Jeff Bezos fait le bonheur des dames

Si Emile Zola était parmi nous, il pourrait largement prendre Jeff Bezos comme modèle pour le personnage principal du Bonheur des dames, afin d’entraîner le lecteur dans le monde des grands magasins. Jeff Bezos déploie aujourd’hui avec Amazon, la même stratégie qu’Aristide Boucicaut, le créateur du Bon Marché, un siècle plus tôt.
Dans son roman Au Bonheur des Dames Émile Zola, l’histoire se déroule dans le monde des grands magasins, véritable révolution dans les ventes au détail au milieu du XIXe siècle. Émile Zola s’inspire du Bon Marché, qui regroupe sous un même toit une grande partie de produits vendues jusqu’à alors dans des magasins séparés. Le récit détaille de nombreuses innovations du Bon Marché, notamment son activité de vente par correspondance, son système de commissions, son économat interne, sa cantine, ses méthodes de réception et de vente au détail des marchandises que l’on doit à son fondateur, le génial Aristide Boucicaut, dont Jeff Bezos est peut être la réincarnation.
Revenu au présent, les chiffres du commerce ont bien changé. Là où un grand magasin comme le Bon Marché propose quelques centaines de milliers de produits à la vente, le site e-commerce du géant de la distribution américaine Walmart en propose 17 millions. Une bagatelle face à Amazon chez qui le chois s’effectue parmi 126 millions de produits. Tandis que loin là bas en Chine, le groupe Alibaba propose 1,125 milliard de produits.
Une séance de shopping sur Amazon étonnera un néophyte lorsqu’il verra à côté du produit qu’il s’apprête à acheter, des offres moins chères pour ce même produit chez d’autres enseignes qu’Amazon. En réalité, ces enseignes sont hébergées chez Amazon qui ne manque pas de leur facturer les services qu’elle leurs rend en leur permettant de proposer leurs produits via sa plateforme. Tel le Bon Marché, Amazon est une market place, une place de marché abritant des marques venues profiter du trafic généré par l’enseigne qui les héberge.
Et comme Jeff Bezos est malin, il fait ce qu’Aristide Boucicaud de pouvait pas faire à l’époque :
Vendre de la publicité aux marques qu’il présente, le mettant volontiers en concurrence les unes avec les autres, pour que leurs produits apparaissent dans les premiers résultats de recherche effectuées par les clients sur le site.
Leur proposer constamment de nouvelles fonctionnalités pour les encourager à améliorer sans relâche leurs offres, leur e-merchandising, la gestion de leur stocks.
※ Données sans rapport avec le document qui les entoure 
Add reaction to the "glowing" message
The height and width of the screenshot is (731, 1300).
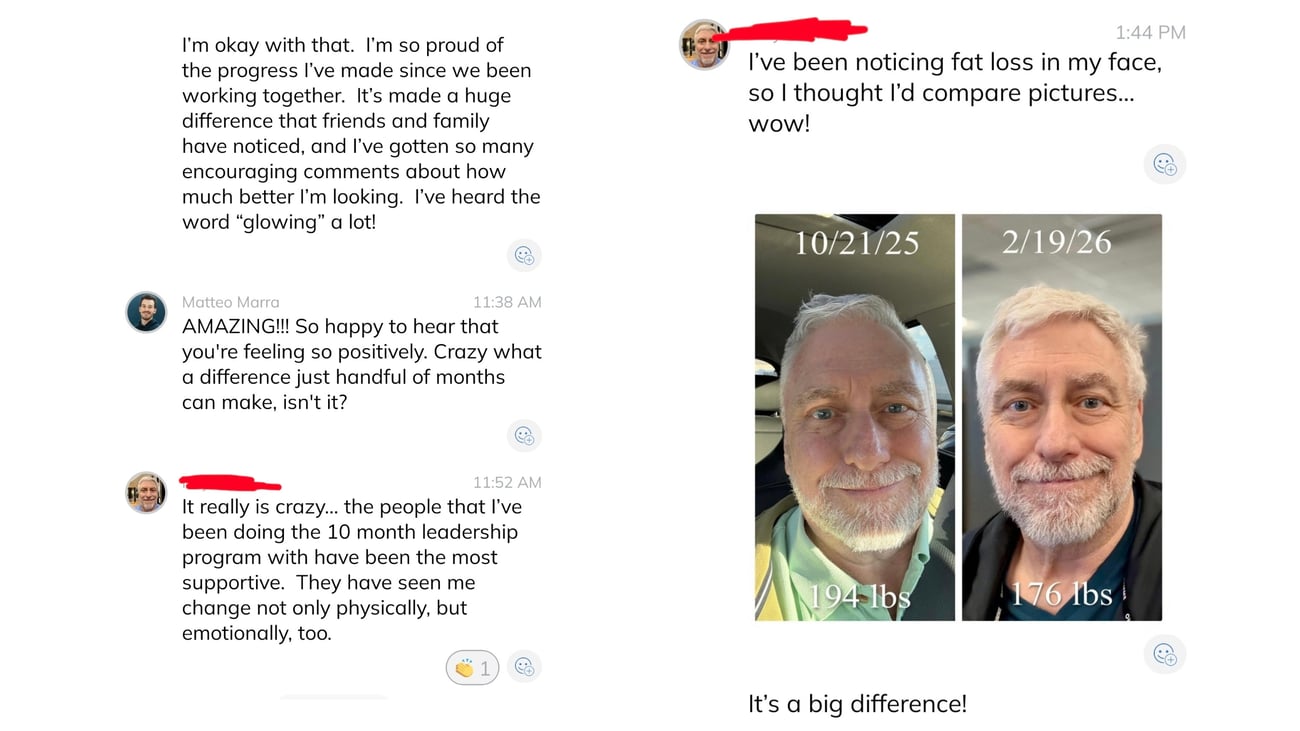524,255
Leur infliger des violents pénalités sous forme de déclassement dans les résultats des recherche effectuées par les internautes, au moindre incident (produit arrivent en fin de stock mais encore mis en avant par exemple).
Cannibaliser le trafic qu’ils ont par ailleurs sur leurs site e-commerce propre.
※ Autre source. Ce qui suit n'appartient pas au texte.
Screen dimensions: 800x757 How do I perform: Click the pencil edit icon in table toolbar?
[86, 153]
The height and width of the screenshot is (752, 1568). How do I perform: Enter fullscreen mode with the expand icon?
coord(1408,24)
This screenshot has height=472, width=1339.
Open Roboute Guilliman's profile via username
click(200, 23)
Déréférencer, sans préavis, les marques ou les commerçants sous-performant ou ne répondant pas assez strictement à des exigences fortes.
Retourner les stocks de produits invendus sans sommation.
Qu’aurait écrit Emile Zola s’il était des nôtres aujourd’hui. Jeff Bezos et le succès écrasant d’Amazon l’auraient-il inspiré autant que l’aventure du Bon Marché. Toujours est-il que le commerce est un monde dure. Tandis que les petits commerçant se sont peu à peu fait écrasés par les grands magasins, puis la grande distribution, les derniers se font à leur tour considérablement concurrencée par Amazon, qu’un jour peut-être Alibaba surpassera.